Open AccessAutomated Optimization of Water–Water Interaction Parameters for a Coarse-Grained Model
Author(s) -
Joseph Fogarty,
SeeWing Chiu,
P.L. Kirby,
Eric Jakobsson,
Sagar A. Pandit
Publication year - 2014
Publication title -
the journal of physical chemistry. b
Language(s) - English
Resource type - Journals
SCImago Journal Rank - 0.864
H-Index - 392
eISSN - 1520-6106
pISSN - 1520-5207
DOI - 10.1021/jp409545x
Subject(s) - polarizability , water model , range (aeronautics) , surface tension , simplex algorithm , computer science , simplex , permittivity , software , algorithm , biological system , statistical physics , physics , dielectric , materials science , mathematics , molecular dynamics , molecule , chemistry , thermodynamics , computational chemistry , geometry , optoelectronics , linear programming , quantum mechanics , biology , composite material , programming language
We have developed an automated parameter optimization software framework (ParOpt) that implements the Nelder-Mead simplex algorithm and applied it to a coarse-grained polarizable water model.

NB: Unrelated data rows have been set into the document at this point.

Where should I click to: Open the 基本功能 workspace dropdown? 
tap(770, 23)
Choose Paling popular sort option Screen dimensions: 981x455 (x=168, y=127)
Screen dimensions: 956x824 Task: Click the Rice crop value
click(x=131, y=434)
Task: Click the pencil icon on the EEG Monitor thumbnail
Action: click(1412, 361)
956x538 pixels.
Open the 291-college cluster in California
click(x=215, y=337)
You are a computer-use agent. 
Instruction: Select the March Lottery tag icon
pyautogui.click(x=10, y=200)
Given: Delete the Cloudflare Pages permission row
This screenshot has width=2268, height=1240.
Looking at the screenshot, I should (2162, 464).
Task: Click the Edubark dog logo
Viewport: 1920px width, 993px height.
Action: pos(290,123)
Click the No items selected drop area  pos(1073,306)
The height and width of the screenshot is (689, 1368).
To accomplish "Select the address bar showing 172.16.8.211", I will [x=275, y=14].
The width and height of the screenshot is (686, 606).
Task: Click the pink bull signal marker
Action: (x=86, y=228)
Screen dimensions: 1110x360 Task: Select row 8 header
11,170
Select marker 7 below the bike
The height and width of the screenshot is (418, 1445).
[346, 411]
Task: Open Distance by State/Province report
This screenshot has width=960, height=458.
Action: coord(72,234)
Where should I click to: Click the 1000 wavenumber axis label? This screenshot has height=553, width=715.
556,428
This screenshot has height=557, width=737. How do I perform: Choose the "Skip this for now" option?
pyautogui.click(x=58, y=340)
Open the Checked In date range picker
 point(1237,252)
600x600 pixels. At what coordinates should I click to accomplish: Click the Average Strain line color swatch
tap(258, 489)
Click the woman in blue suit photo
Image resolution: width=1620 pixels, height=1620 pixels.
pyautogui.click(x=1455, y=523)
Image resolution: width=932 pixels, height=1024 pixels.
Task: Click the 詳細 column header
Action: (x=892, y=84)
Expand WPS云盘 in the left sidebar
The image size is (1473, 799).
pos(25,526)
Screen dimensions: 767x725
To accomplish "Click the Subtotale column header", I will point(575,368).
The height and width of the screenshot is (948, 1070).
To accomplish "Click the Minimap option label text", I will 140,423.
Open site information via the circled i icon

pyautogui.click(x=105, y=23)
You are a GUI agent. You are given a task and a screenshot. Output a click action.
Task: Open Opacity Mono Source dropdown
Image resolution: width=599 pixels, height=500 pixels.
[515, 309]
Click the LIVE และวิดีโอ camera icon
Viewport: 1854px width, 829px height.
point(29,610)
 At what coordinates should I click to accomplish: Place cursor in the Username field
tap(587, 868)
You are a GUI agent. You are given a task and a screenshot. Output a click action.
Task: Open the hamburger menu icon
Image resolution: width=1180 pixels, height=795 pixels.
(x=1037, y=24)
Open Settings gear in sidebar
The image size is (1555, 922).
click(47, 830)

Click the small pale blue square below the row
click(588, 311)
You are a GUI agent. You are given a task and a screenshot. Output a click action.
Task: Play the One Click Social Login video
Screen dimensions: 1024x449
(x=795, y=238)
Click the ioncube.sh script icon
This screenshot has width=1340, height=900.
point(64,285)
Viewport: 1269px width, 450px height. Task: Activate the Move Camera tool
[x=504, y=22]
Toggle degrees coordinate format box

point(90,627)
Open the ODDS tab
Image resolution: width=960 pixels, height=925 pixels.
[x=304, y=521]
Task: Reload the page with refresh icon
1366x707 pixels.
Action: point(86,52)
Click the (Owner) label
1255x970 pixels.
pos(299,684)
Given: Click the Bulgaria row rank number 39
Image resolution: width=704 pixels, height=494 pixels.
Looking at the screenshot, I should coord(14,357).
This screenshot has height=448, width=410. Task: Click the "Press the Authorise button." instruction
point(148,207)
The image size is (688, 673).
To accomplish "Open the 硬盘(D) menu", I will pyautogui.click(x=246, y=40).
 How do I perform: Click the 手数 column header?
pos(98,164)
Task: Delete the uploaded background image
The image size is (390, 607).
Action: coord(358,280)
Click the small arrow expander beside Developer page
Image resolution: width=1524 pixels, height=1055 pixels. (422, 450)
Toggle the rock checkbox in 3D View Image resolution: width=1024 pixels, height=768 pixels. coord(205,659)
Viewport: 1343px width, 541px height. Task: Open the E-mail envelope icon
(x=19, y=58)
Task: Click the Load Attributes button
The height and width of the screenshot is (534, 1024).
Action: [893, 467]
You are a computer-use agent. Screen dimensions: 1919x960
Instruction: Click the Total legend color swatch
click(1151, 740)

The model employs a tabulated, modified Morse potential with decoupled short- and long-range interactions incorporating four water molecules per interaction site. Polarizability is introduced by the addition of a harmonic angle term defined among three charged points within each bead. The target function for parameter optimization was based on the experimental density, surface tension, electric field permittivity, and diffusion coefficient. The model was validated by comparison of statistical quantities with experimental observation. We found very good performance of the optimization procedure and good agreement of the model with experiment.